Welcome to my blog. I have had ALS for 10 years now.

Since I started this blog in June 2008 I've had amazing feedback. Family, friends, people from all over North America, Australia, Scotland, England, and places I can't recall, have commented, encouraged and corresponded. I had no idea when Cynthia taught me how to set this up, how much I would love posting and how many people would read it. I want to say THANK YOU to everyone who has helped propel this therapeutic exercise into a daily routine. All of you, both friends and visitors, are now part of my blog family. Welcome.

From Go Pro

From Go Pro
View from my living room

Thursday, January 5, 2012

"Change is good as long as you don't have to do anything different." Maxine

ALS demands me to adjust to ongoing changes.

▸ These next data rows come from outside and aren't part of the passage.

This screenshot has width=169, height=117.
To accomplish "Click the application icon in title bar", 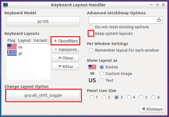I will (5, 5).
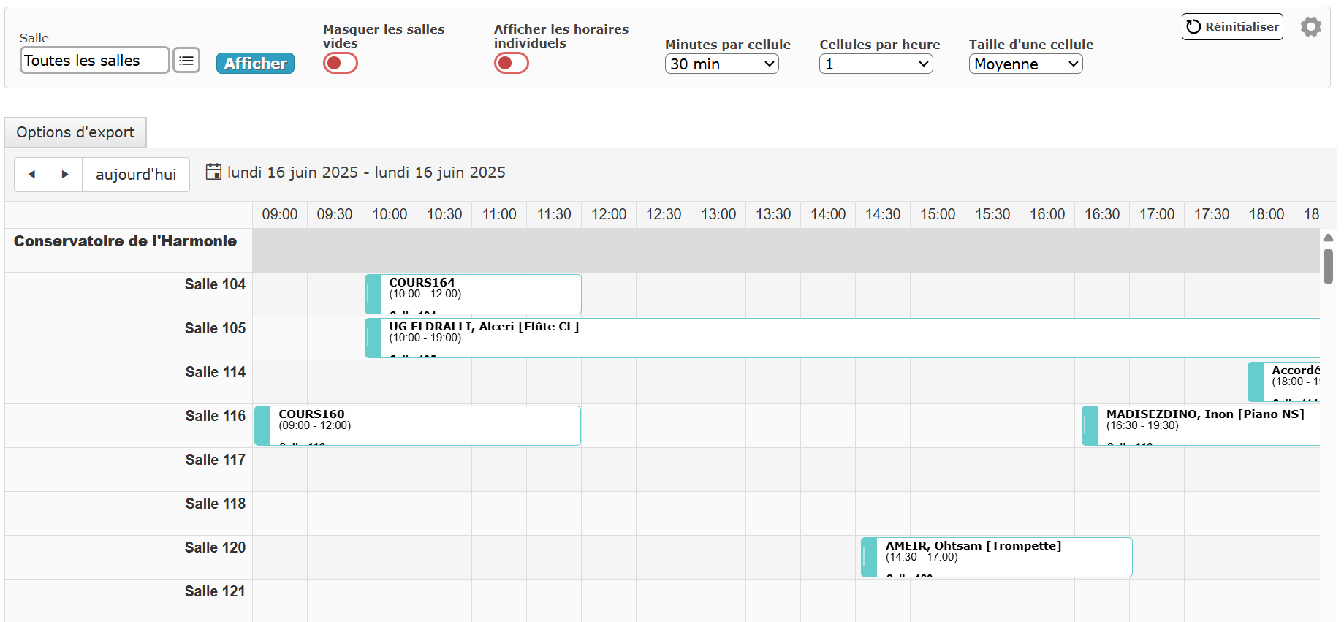
Task: Open the Minutes par cellule dropdown
Action: click(722, 64)
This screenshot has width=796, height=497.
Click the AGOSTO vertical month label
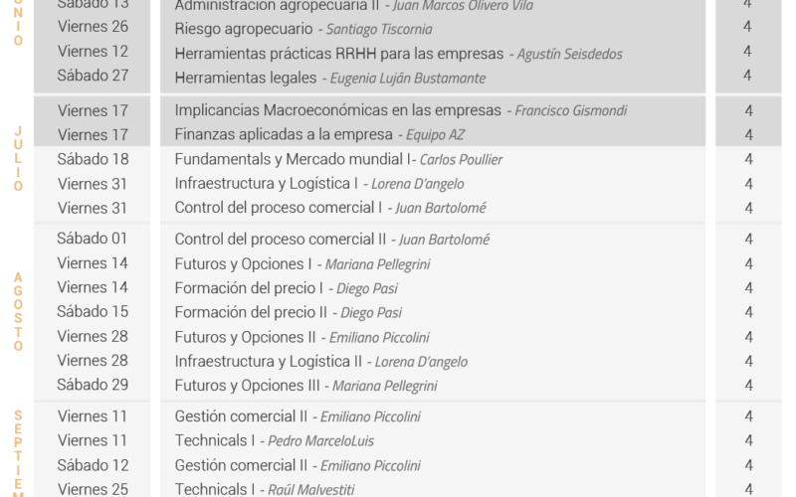pyautogui.click(x=18, y=312)
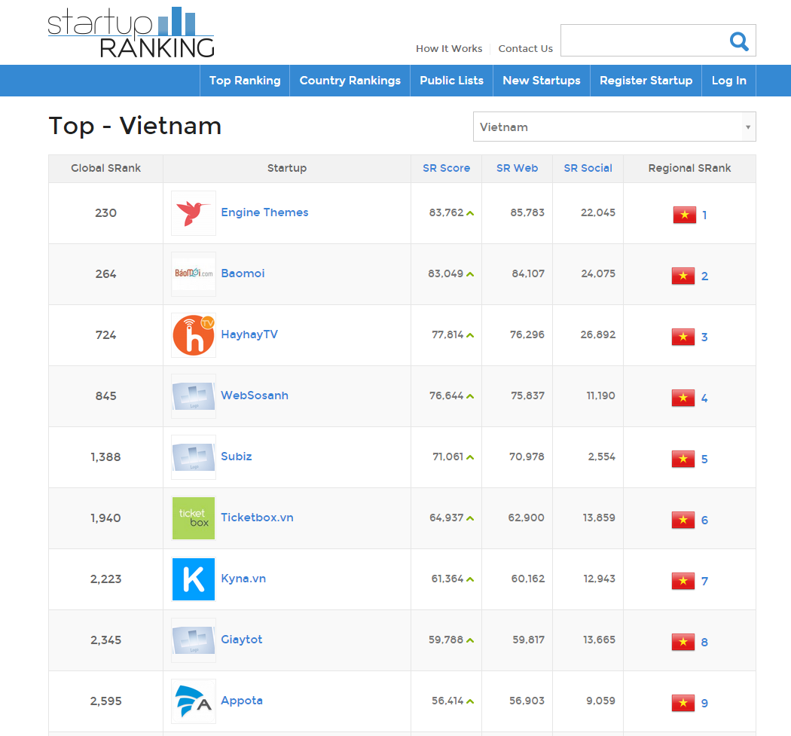Click the Appota logo icon
This screenshot has height=736, width=791.
pyautogui.click(x=193, y=701)
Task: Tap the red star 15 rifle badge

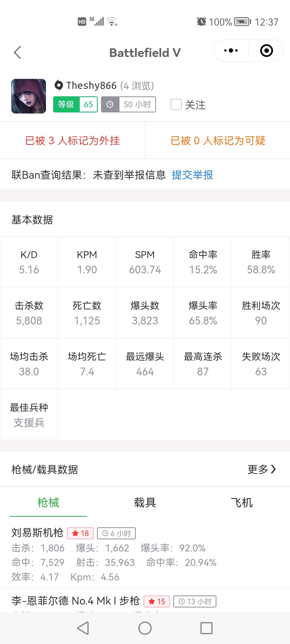Action: click(x=157, y=601)
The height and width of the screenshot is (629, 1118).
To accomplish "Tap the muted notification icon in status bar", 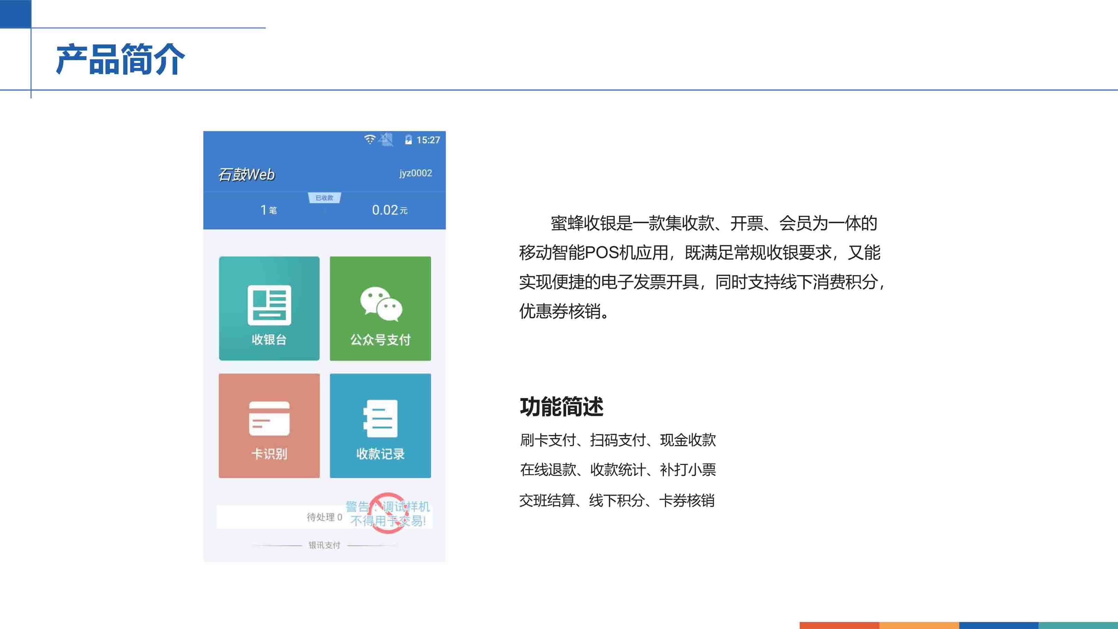I will 386,140.
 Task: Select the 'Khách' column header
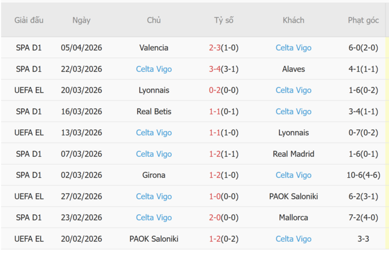tap(293, 20)
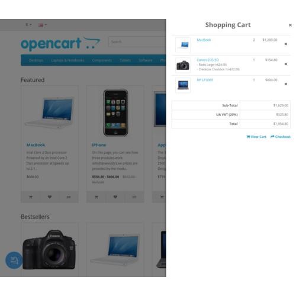The width and height of the screenshot is (296, 296).
Task: Remove MacBook from the shopping cart
Action: (285, 44)
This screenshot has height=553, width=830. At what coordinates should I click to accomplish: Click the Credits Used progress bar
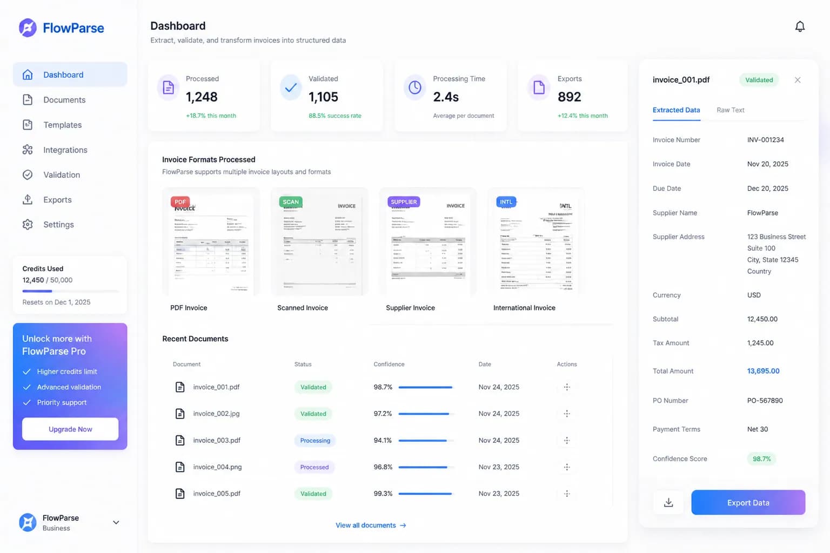[70, 291]
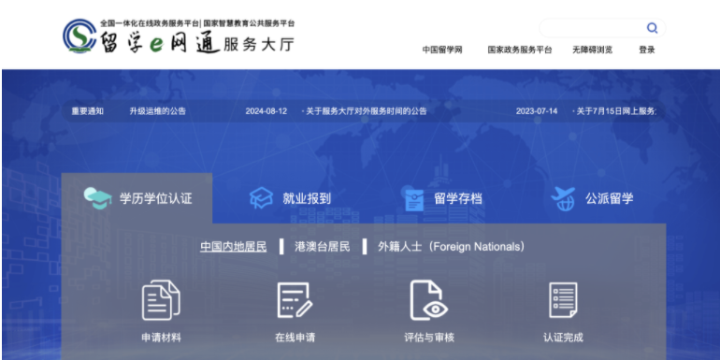Click the 留学e网通 logo emblem

79,36
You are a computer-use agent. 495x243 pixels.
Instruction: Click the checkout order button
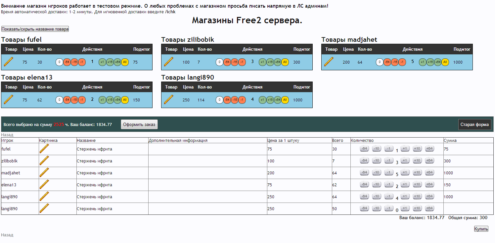pos(139,125)
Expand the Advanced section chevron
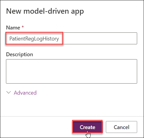 tap(9, 92)
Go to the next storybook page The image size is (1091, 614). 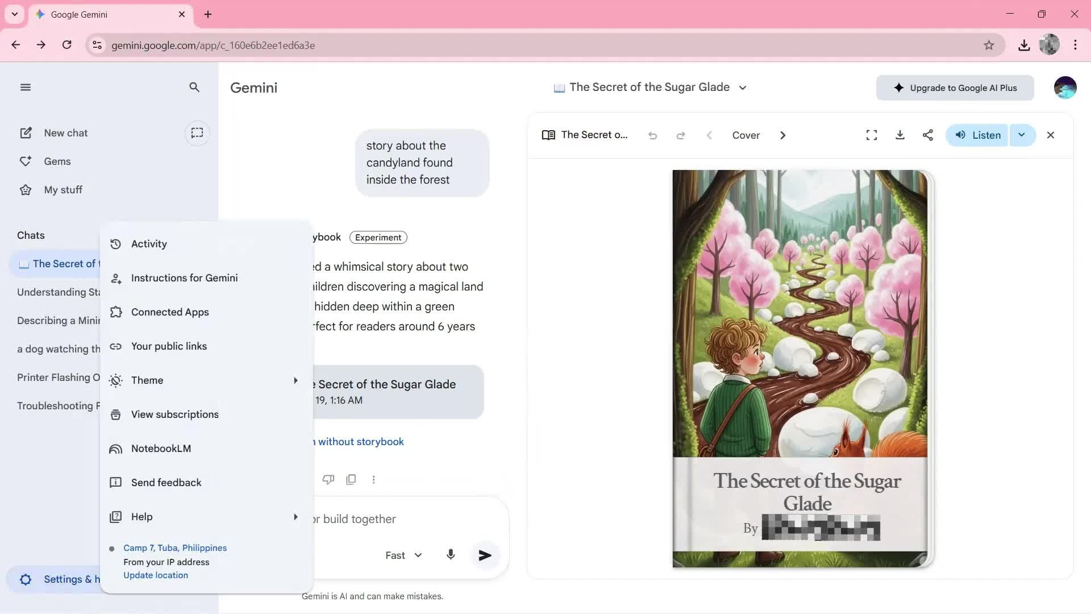782,135
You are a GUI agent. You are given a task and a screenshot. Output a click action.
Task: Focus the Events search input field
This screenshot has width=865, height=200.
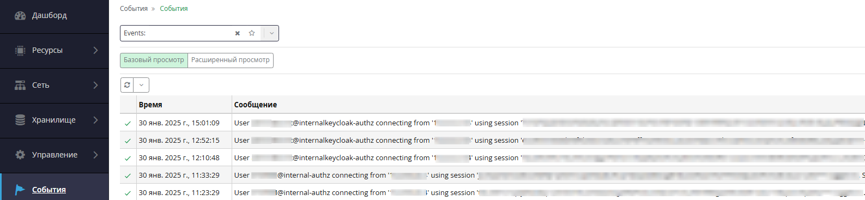(x=177, y=33)
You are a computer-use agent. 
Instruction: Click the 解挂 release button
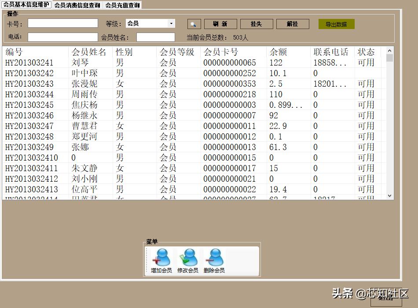pos(293,24)
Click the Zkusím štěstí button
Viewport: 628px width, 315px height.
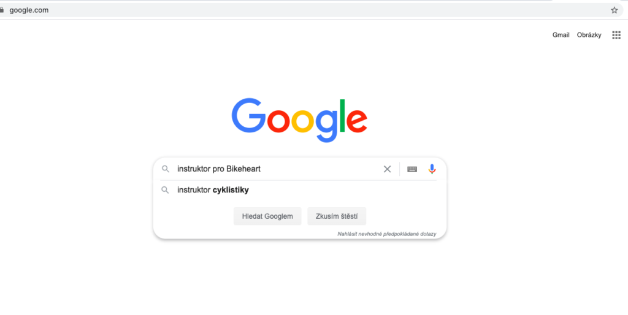337,216
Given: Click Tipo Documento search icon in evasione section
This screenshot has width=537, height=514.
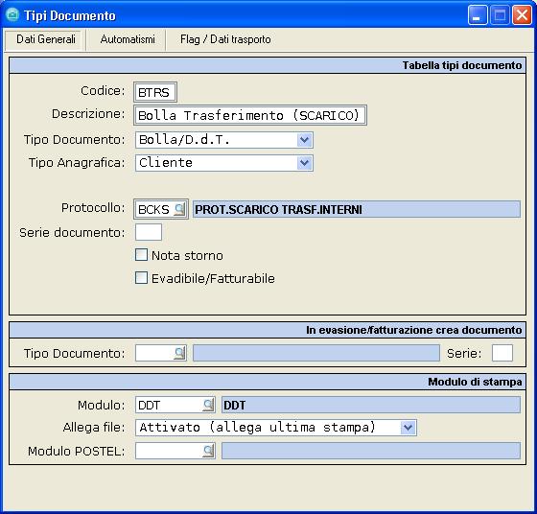Looking at the screenshot, I should 179,353.
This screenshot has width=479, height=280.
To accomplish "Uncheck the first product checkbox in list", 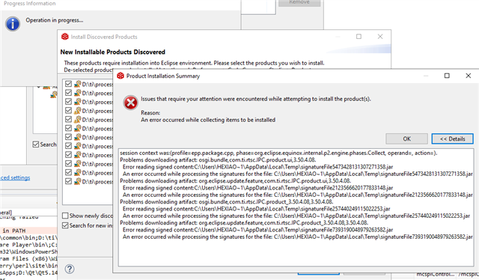I will click(x=68, y=84).
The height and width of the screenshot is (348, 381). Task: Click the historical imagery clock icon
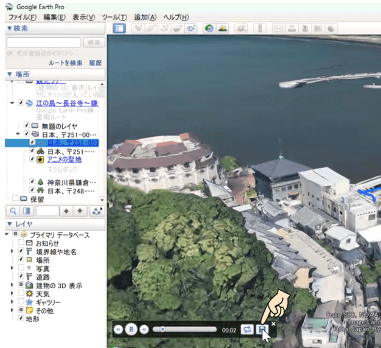[209, 29]
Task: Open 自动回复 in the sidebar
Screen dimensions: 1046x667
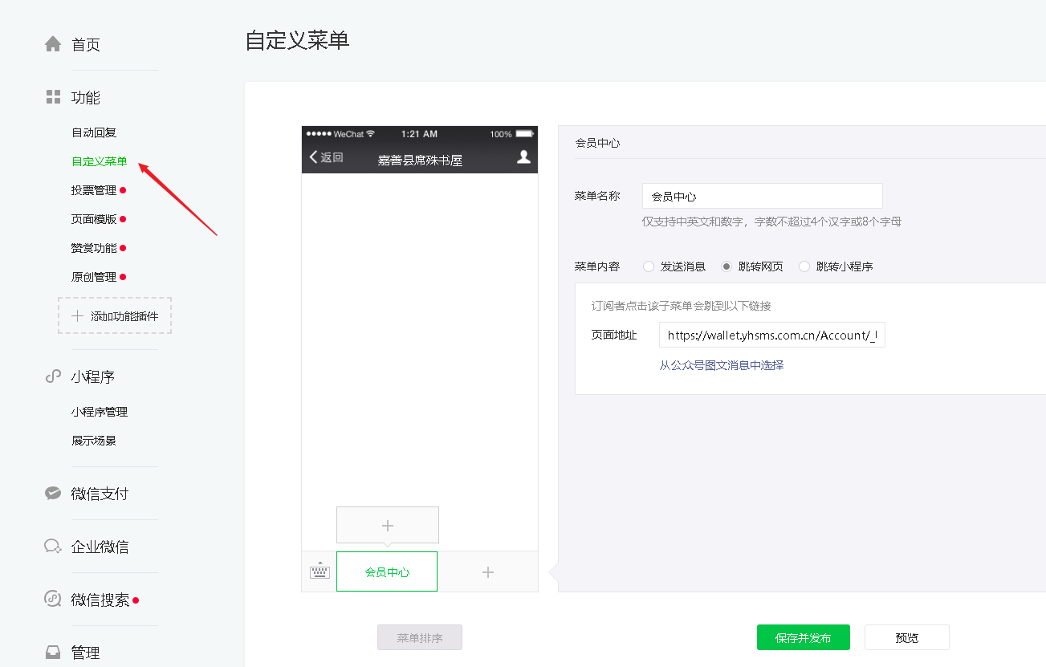Action: coord(94,132)
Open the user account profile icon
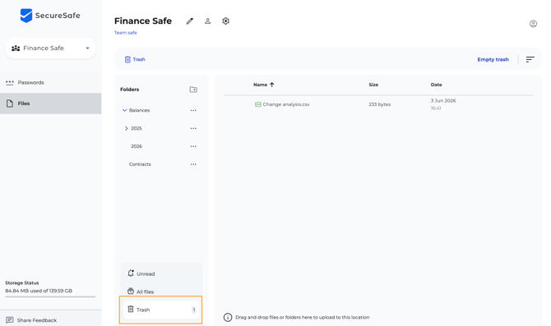Screen dimensions: 551x326 (x=533, y=24)
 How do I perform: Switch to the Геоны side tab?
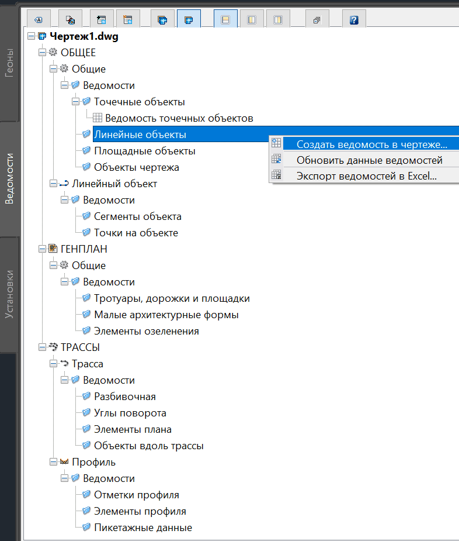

Sometimes I accept it and other times I fight it. I was happy to have a power chair as I wanted to get around. I gave up my car without argument as I didn't want to injure anyone including myself. Now it gets harder. I surprised myself when I balked at learning how to use speech devices--somehow I thought delaying the process was going to make my voice last longer. How silly was that!? Denial is a restful state. When it was evident that I had to give up the 'Sit to Stand' lift I got angry at my arms. It didn't improve their strength by the way--just caused further frustration. Surprise surprise. The BiPap(breathing device), I accepted as I figured out it was a good idea to keep breathing--and it was. I cry easily when something doesn't work but I have learned to laugh when my body doesn't work. I will continue to whine off and on--ignore me. I will manage just fine. We all need to give ourselves permission to grieve our losses and lean on our carers, friends and family to renew our strength. As I experience more weakness and eventually total paralysis, I will not lean on you, I will rely on you.

1 comment:

Alice said...

praying for you, dear karyn, i don't even know that i could do what you are doing. God bless you! still praying and believing for a cure to ALS.